(PROVIDED TEXT):
============

= Harry Lambert (stylist) =

British fashion stylist

Harry Lambert (born 1987) is a British fashion stylist. He is best known for his work styling musician Harry Styles, actors Emma Corrin, Josh O'Connor, Alexander Skarsgard and Eddie Redmayne and football player Dominic Calvert-Lewin.

== Early life and education ==
Harry Lambert grew up in Norwich, England, the son of a policeman and a nurse. His obsession with style and clothing was sparked by a VHS tape of Madonna music videos that his mother used to show him on repeat as a child. Lambert's father was also a very flamboyant dresser. As a teenager, the Topman in Norwich denied him a job because they felt he "wasn't cool enough." He eventually became employed at River Island, and his earliest work as a stylist was decorating the mannequins there. He also dressed mannequins at his local charity shop. Lambert studied photography at the University for the Creative Arts in Kent, it was here that he discovered the profession of fashion stylist.

In the summers while he was at university, Lambert was an intern for fashion magazines. As an intern at Vogue, he had the opportunity to work on shoots high profile industry professionals such as photographers Tim Walker and Nick Knight, fashion designer Lucinda Chambers and Popstar Cheryl Cole.

== Career ==
===Early career===
Lambert worked for a senior menswear stylist in London for two and a half years. Following this, he worked as a freelance commercial stylist for Asos and Topman. Lambert also assisted with styling fashion shows at London Fashion Week for designers JW Anderson, James Long, and Xander Zhou. In 2013 he was a guest judge on Elite Model Look UK. He became committed to pursuing styling long-term after he bejeweled roller-skates for Little Boots to wear in a shoot for The Guardian.

============

(WHAT IS BEING ASKED):
Please copy the passage on Harry Lambert again, starting with "In the summers" and going on through "for The Guardian.", swapping "freelance" for "self-employed".

(DATA SHOWN):

============

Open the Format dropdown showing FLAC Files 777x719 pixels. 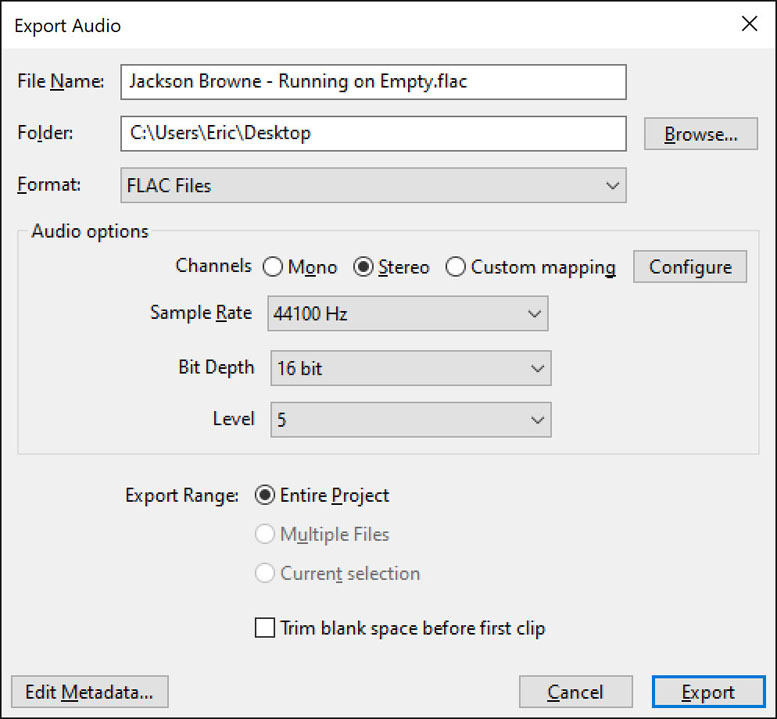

============

(RESPONSE AREA):
In the summers while he was at university, Lambert was an intern for fashion magazines. As an intern at Vogue, he had the opportunity to work on shoots high profile industry professionals such as photographers Tim Walker and Nick Knight, fashion designer Lucinda Chambers and Popstar Cheryl Cole.

== Career ==
===Early career===
Lambert worked for a senior menswear stylist in London for two and a half years. Following this, he worked as a self-employed commercial stylist for Asos and Topman. Lambert also assisted with styling fashion shows at London Fashion Week for designers JW Anderson, James Long, and Xander Zhou. In 2013 he was a guest judge on Elite Model Look UK. He became committed to pursuing styling long-term after he bejeweled roller-skates for Little Boots to wear in a shoot for The Guardian.